- **Stored rows**:

__________

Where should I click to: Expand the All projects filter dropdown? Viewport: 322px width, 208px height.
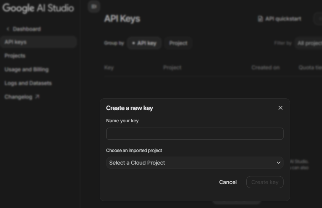point(309,43)
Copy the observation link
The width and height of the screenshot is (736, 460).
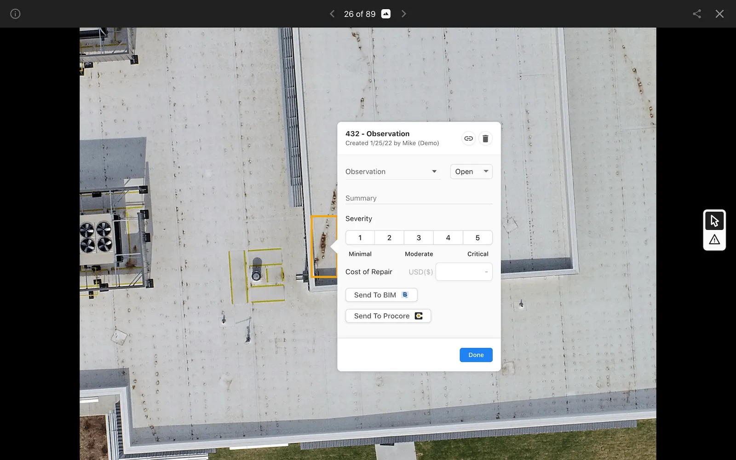pyautogui.click(x=468, y=138)
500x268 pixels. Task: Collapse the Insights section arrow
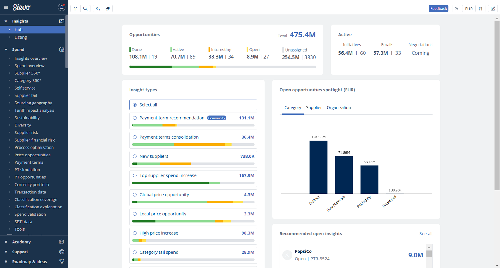tap(6, 21)
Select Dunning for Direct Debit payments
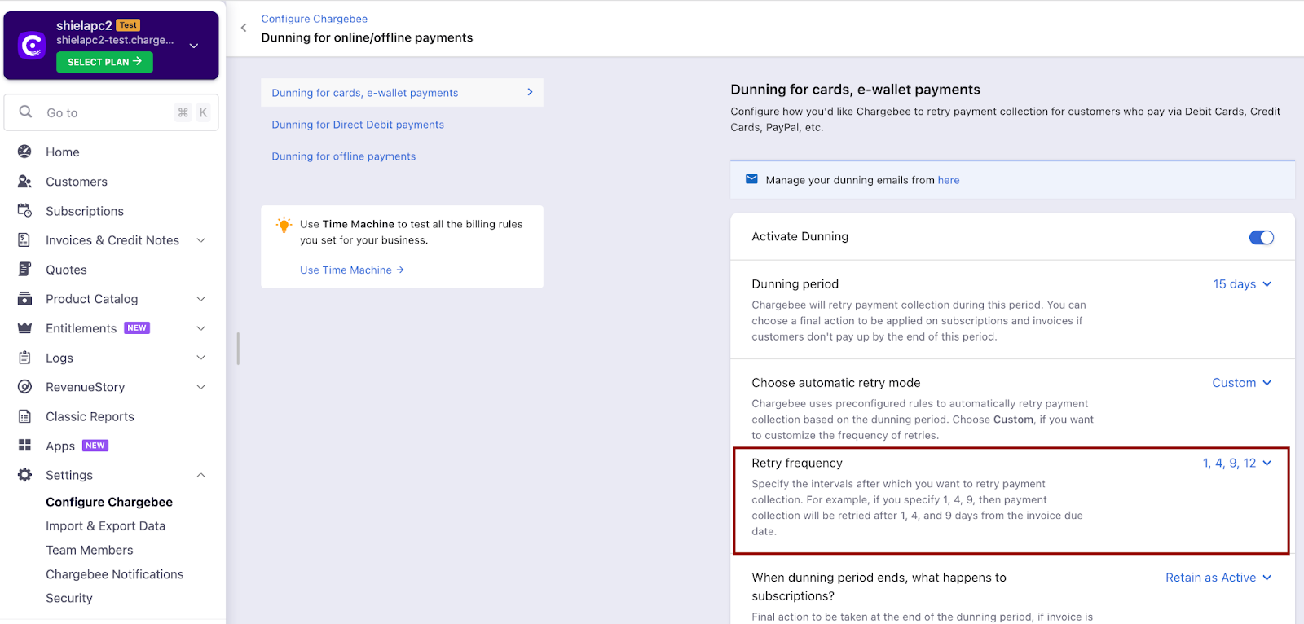This screenshot has height=624, width=1304. click(x=358, y=125)
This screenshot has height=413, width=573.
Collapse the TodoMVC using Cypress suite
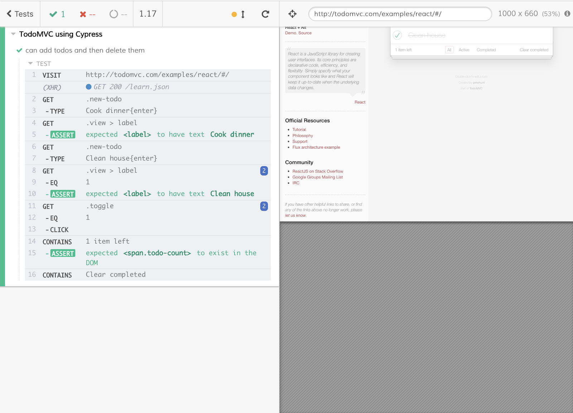[x=13, y=34]
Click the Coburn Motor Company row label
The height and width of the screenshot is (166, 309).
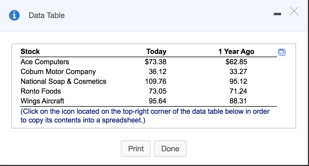coord(58,72)
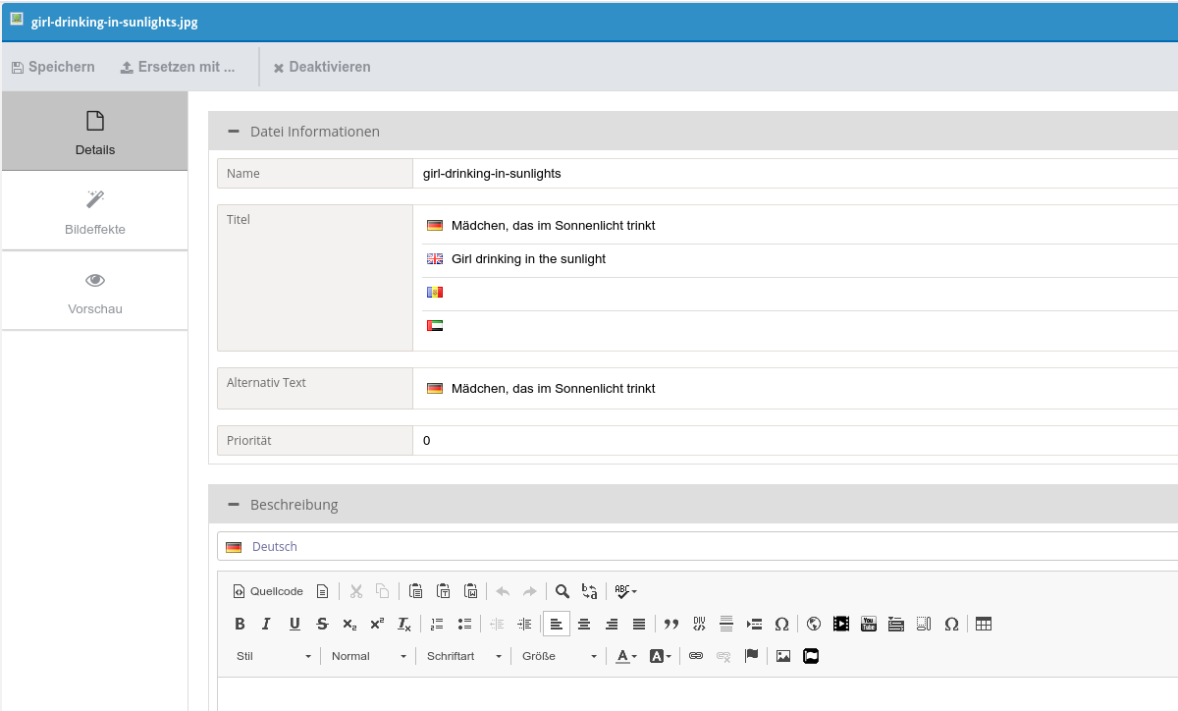This screenshot has height=711, width=1178.
Task: Toggle bold formatting in the editor
Action: (240, 624)
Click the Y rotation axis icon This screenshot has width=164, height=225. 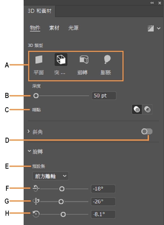pyautogui.click(x=35, y=201)
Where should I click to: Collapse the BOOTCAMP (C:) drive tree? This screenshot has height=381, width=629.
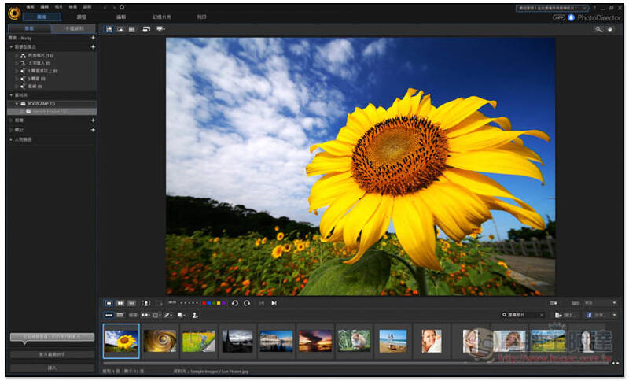17,104
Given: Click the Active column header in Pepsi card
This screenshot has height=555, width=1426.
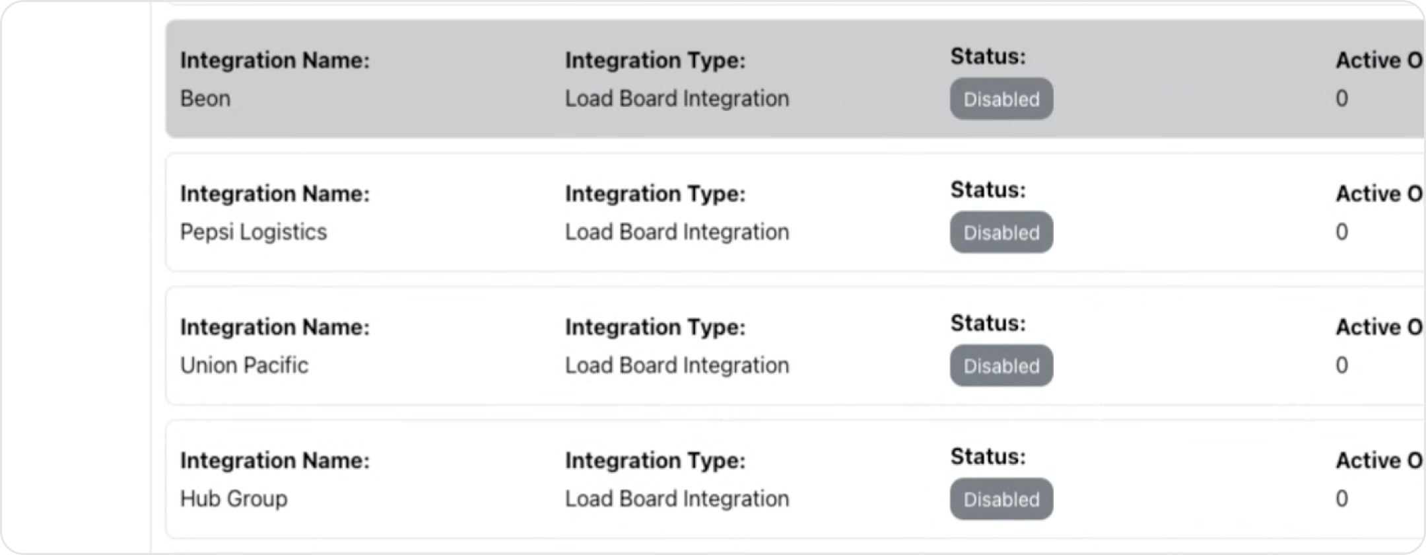Looking at the screenshot, I should [1379, 194].
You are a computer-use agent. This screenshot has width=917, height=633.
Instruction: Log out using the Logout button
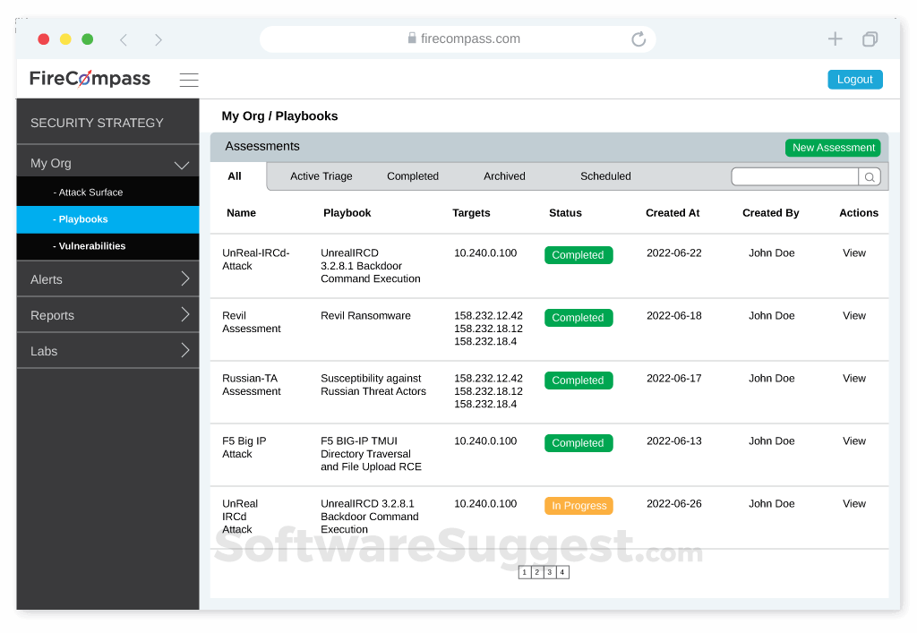point(854,80)
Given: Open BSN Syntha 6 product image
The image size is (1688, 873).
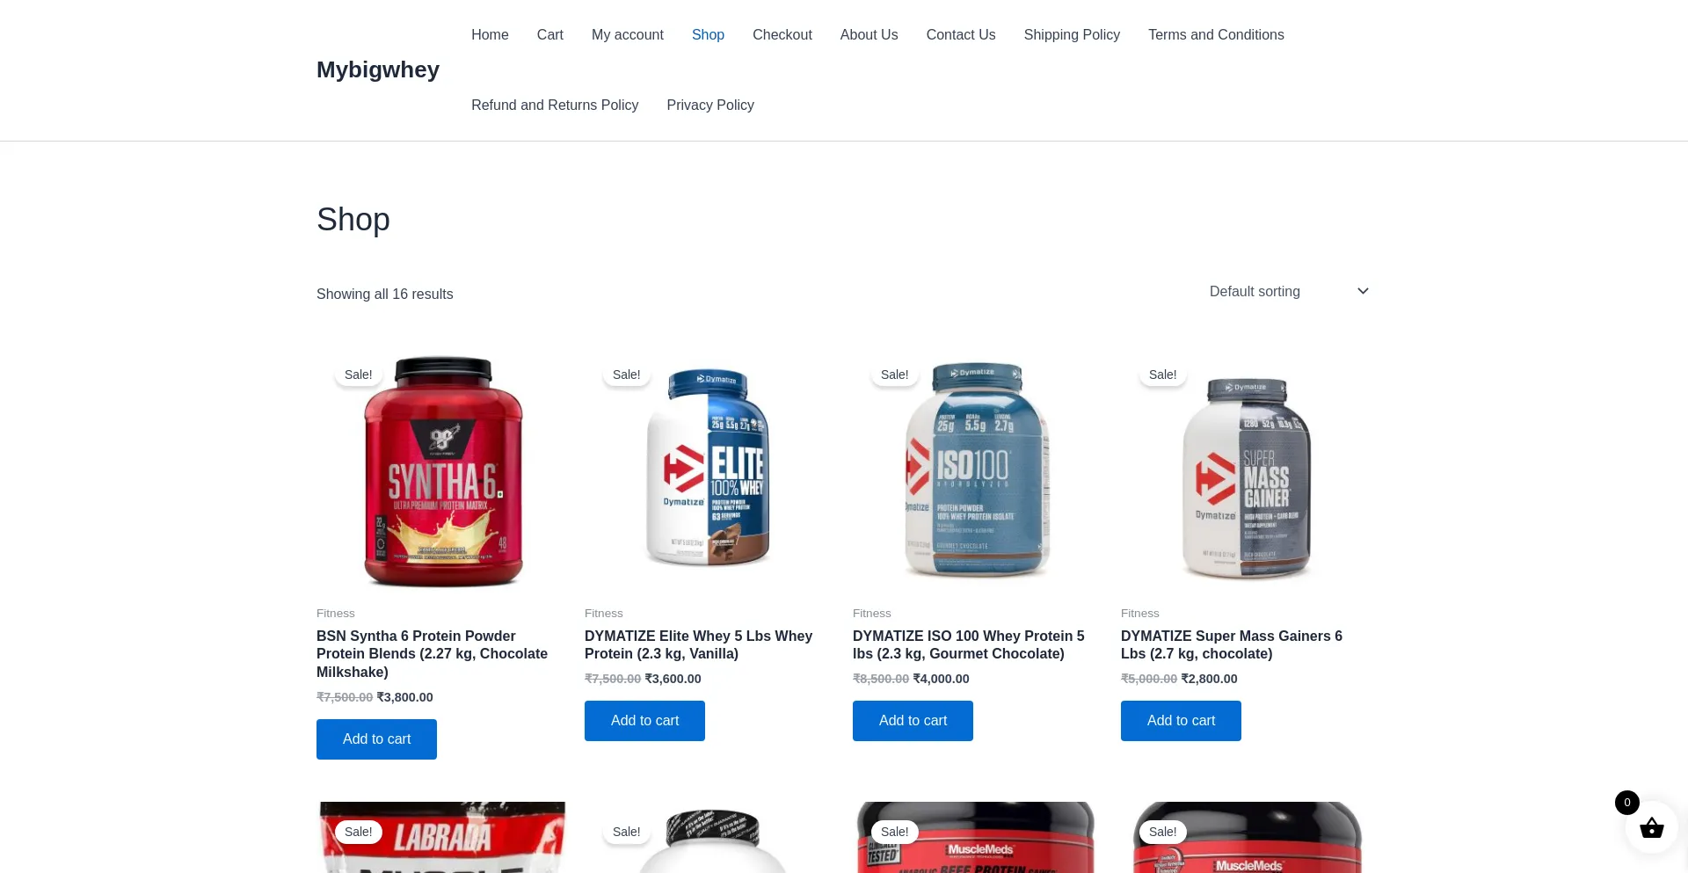Looking at the screenshot, I should click(443, 471).
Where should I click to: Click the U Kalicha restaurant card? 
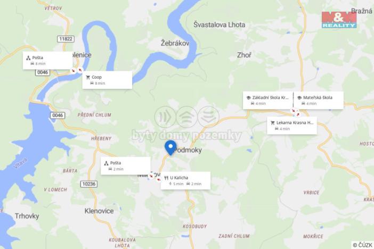point(185,180)
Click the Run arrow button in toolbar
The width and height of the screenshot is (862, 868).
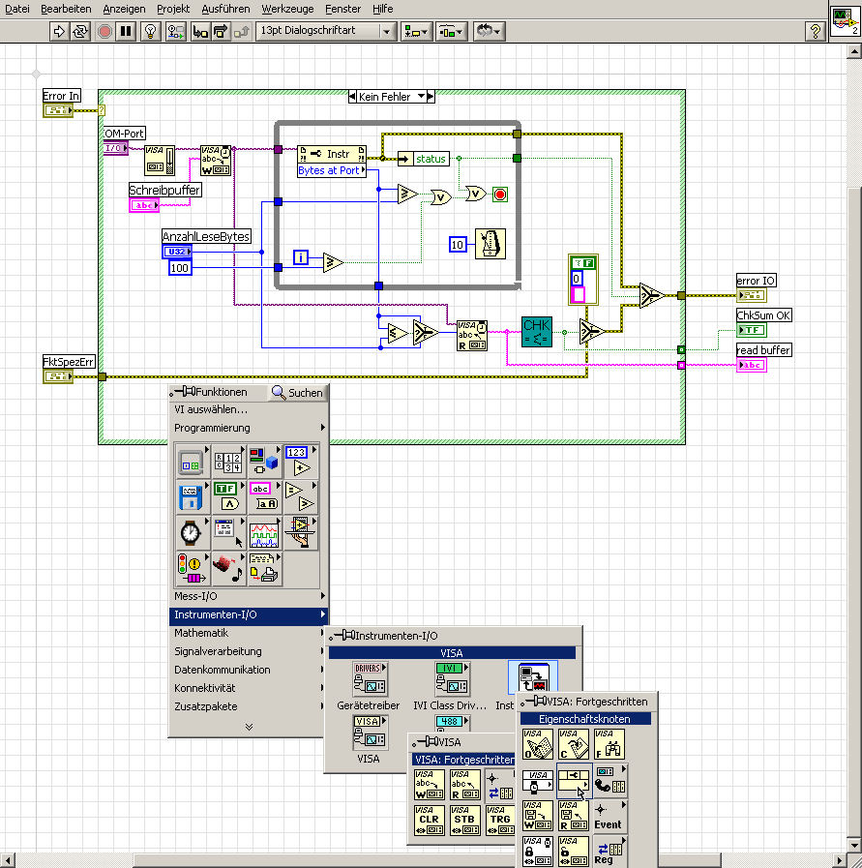58,31
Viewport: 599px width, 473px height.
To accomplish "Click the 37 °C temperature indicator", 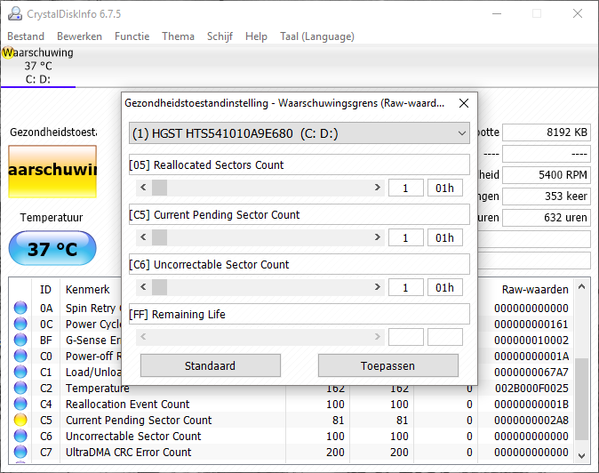I will pyautogui.click(x=52, y=249).
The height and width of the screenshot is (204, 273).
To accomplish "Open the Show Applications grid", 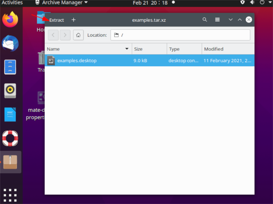I will tap(10, 194).
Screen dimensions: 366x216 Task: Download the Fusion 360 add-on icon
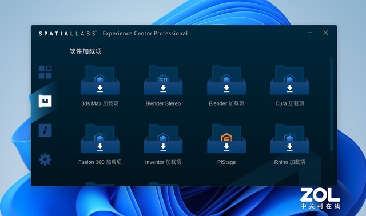[100, 138]
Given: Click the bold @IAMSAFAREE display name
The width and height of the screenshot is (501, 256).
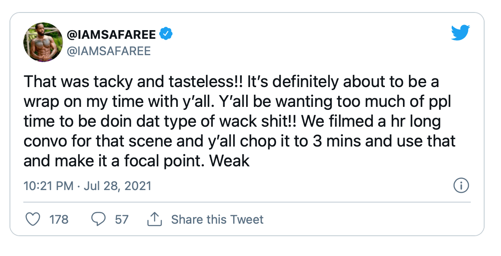Looking at the screenshot, I should (x=111, y=34).
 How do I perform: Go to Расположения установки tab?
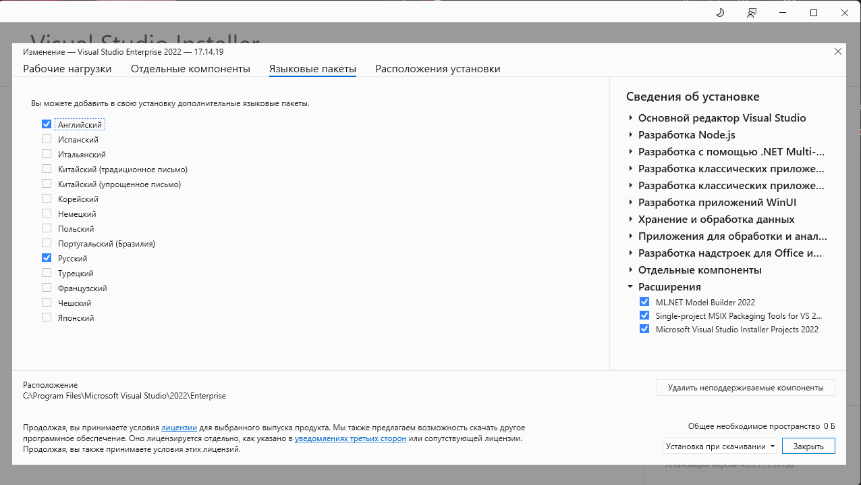click(x=438, y=69)
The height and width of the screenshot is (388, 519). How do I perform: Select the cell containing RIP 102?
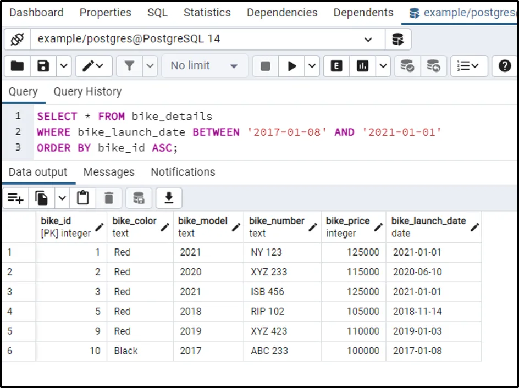point(267,311)
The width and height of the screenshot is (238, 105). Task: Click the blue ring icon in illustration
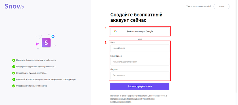(53, 36)
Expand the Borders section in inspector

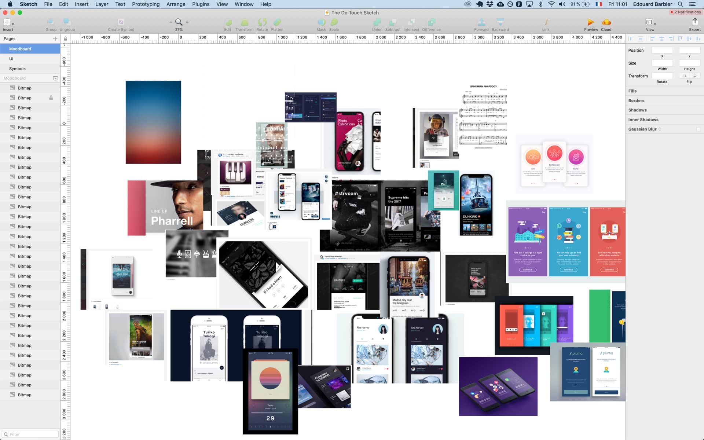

__________

Reproduce the part of the material that opens with the line containing "This screenshot has height=413, width=573." and closes with the line containing "Action: (240, 624)", replacing "Collapse" with "Expand" and changing nothing else. Give only those lines, and leave the pictures out.

This screenshot has height=413, width=573.
Expand the TodoMVC using Cypress suite
[x=13, y=34]
Click the Coburn Motor Company row label
The height and width of the screenshot is (166, 309).
coord(58,72)
This screenshot has height=711, width=1178.
Task: Toggle bold formatting in the editor
Action: (240, 624)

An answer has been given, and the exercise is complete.